- [Task description]
An exact copy of every record below is needed, with the pictures left out.

- [Data]

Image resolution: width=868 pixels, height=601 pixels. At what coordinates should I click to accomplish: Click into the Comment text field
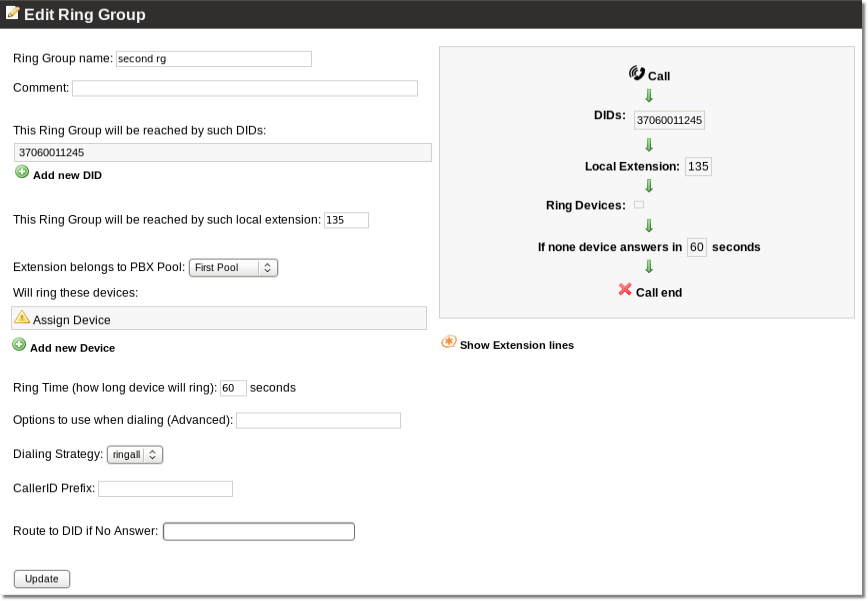point(244,88)
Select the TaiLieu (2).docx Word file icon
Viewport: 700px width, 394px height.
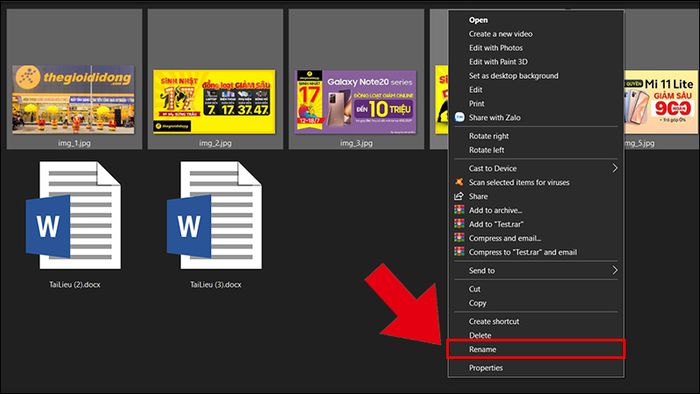74,216
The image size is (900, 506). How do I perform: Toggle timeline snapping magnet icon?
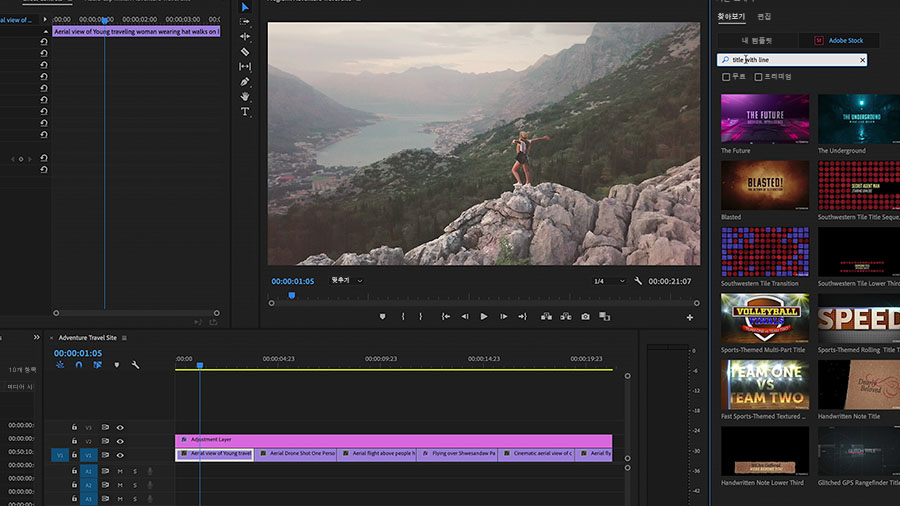[78, 365]
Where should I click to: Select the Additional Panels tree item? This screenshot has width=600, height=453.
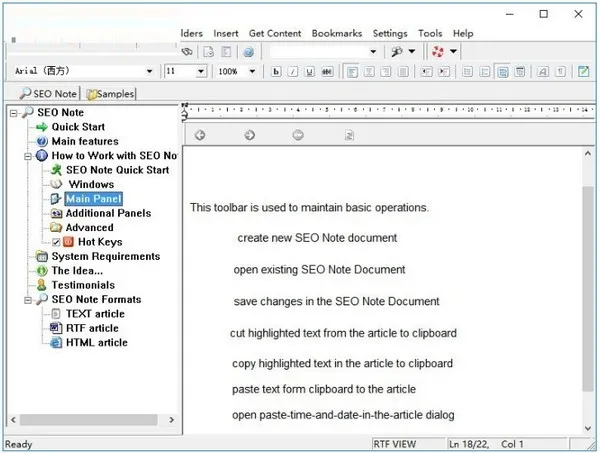click(x=108, y=213)
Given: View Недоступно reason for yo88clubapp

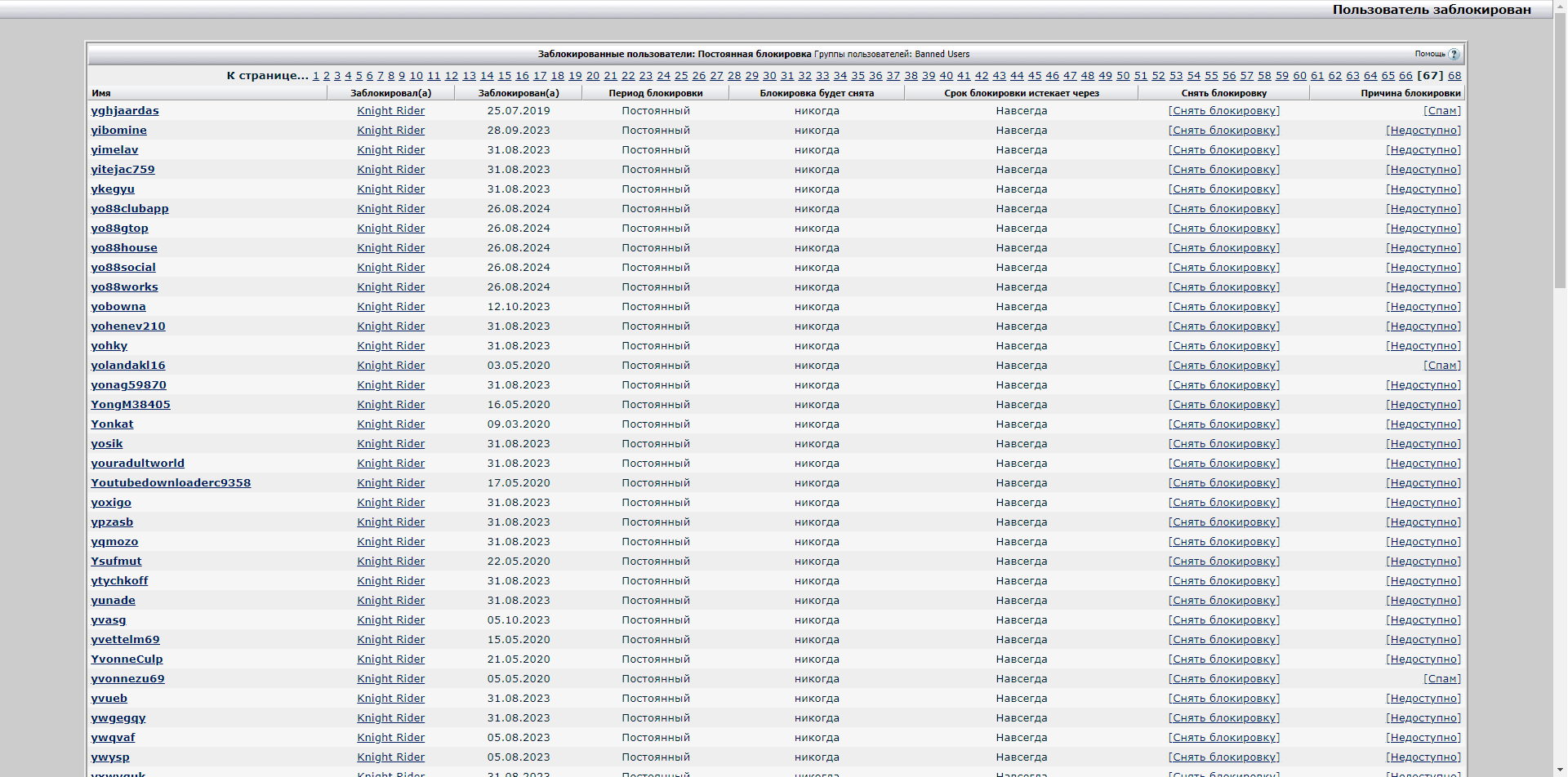Looking at the screenshot, I should 1423,209.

- [Result]
Image resolution: width=868 pixels, height=601 pixels. At what coordinates should I click to accomplish: Click into the Comment text field
point(244,88)
Select the TaiLieu (2).docx Word file icon
Viewport: 700px width, 394px height.
74,216
The image size is (900, 506). How do I perform: Toggle timeline snapping magnet icon?
[78, 365]
Where should I click to: Select the Additional Panels tree item? This screenshot has width=600, height=453.
click(x=108, y=213)
Given: View Недоступно reason for yo88clubapp

Looking at the screenshot, I should 1423,209.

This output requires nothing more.